> _Prompt_
Format the lines of the listing from the line with "You are a GUI" to the line with "Looking at the", both included, as a JSON list of strings, one string per line and no blank lines. Leave the pictures out of the answer.

> _Available records_
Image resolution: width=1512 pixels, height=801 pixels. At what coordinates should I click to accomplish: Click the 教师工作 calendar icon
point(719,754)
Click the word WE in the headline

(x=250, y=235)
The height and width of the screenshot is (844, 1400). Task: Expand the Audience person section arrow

* * *

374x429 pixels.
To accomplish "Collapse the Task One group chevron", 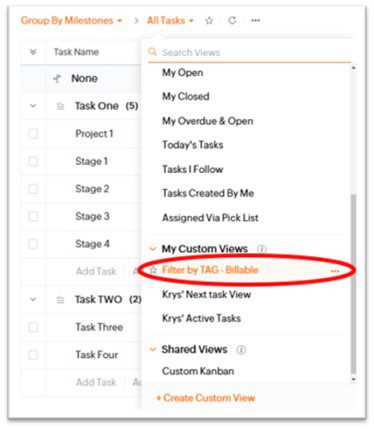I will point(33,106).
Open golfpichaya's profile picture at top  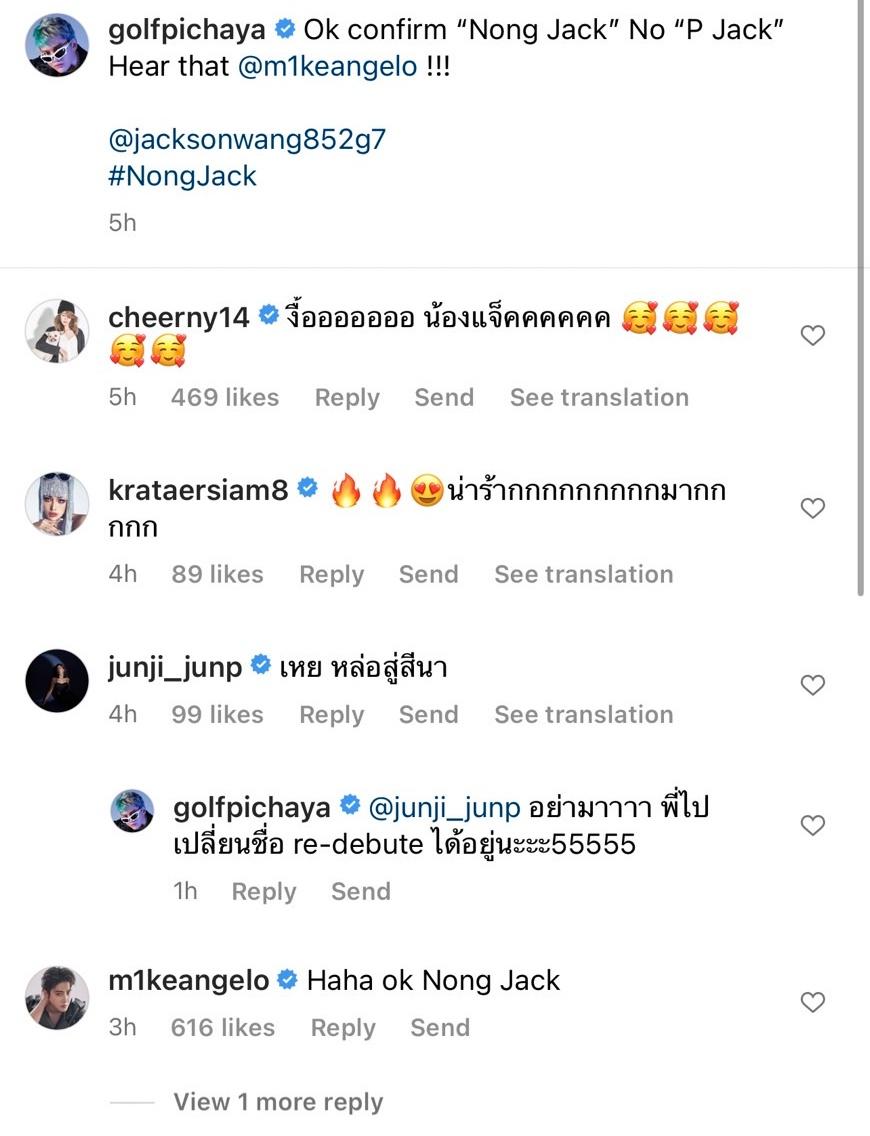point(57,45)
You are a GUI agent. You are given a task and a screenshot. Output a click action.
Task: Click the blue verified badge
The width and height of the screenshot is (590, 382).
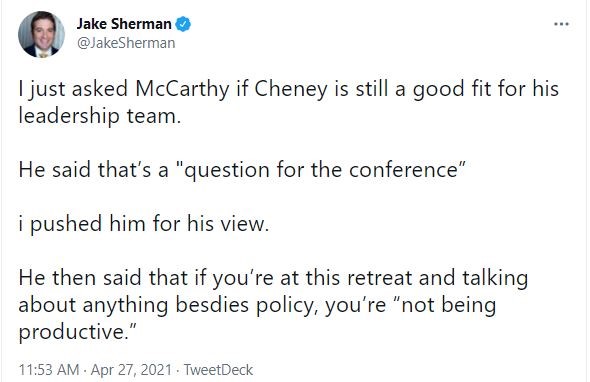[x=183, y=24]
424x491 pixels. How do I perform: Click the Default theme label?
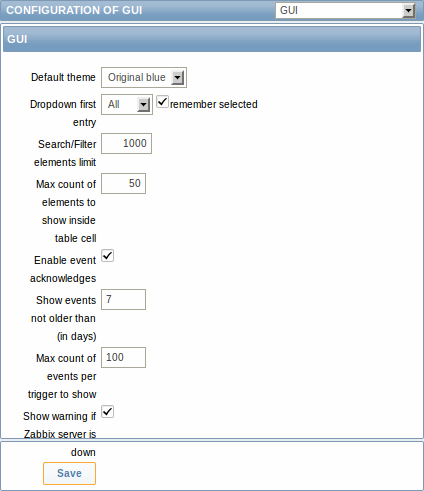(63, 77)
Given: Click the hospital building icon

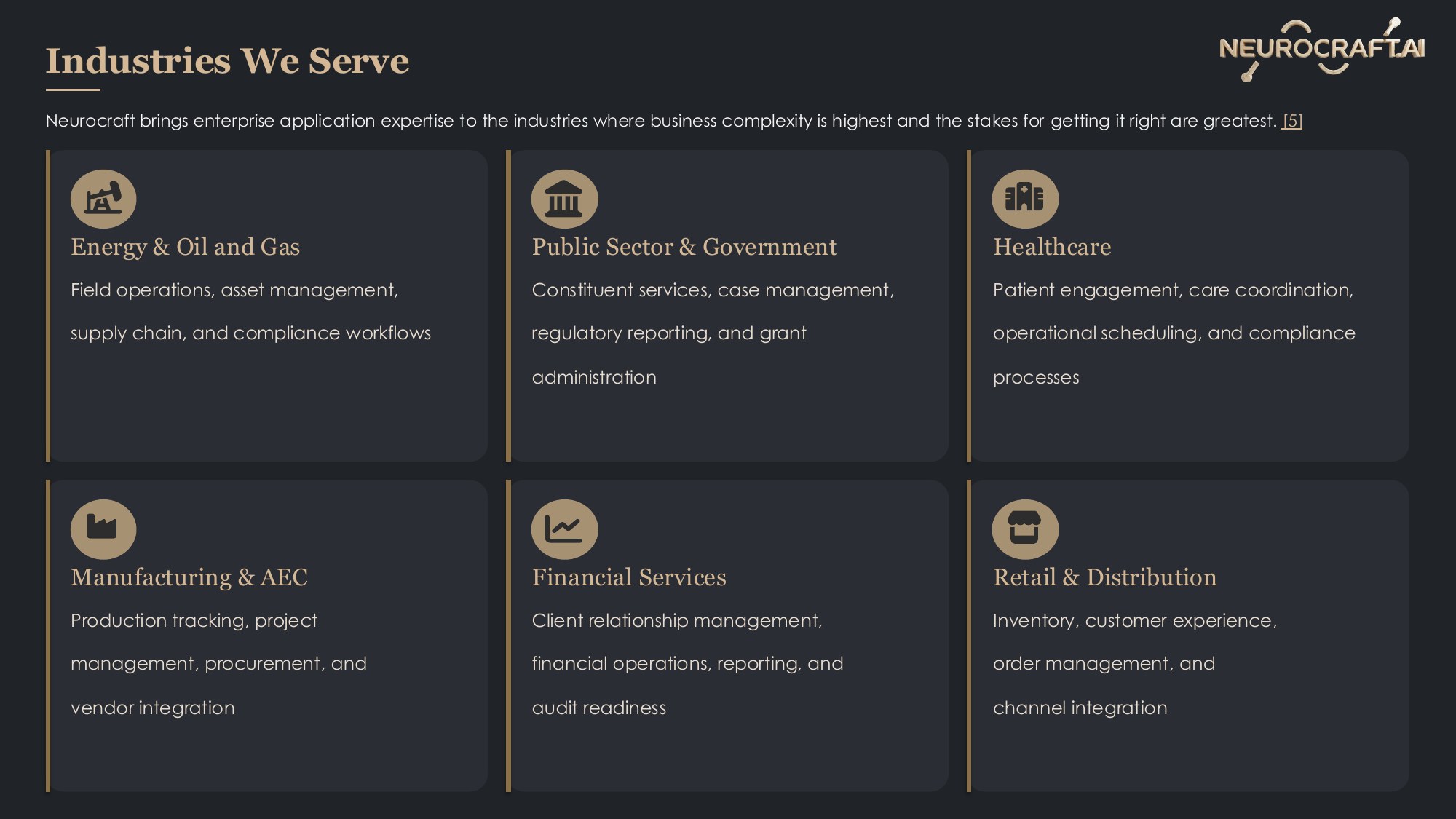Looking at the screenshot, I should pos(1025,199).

> _Exercise answer_
[
  "You are a GUI agent. You are given a task and a screenshot. Output a click action.",
  "Task: Click the blue verified badge",
  "The width and height of the screenshot is (590, 382).",
  "[x=183, y=24]",
  "424x491 pixels. How do I perform: Click the Default theme label?",
  "(63, 77)",
  "Given: Click the hospital building icon",
  "Looking at the screenshot, I should pos(1025,199)."
]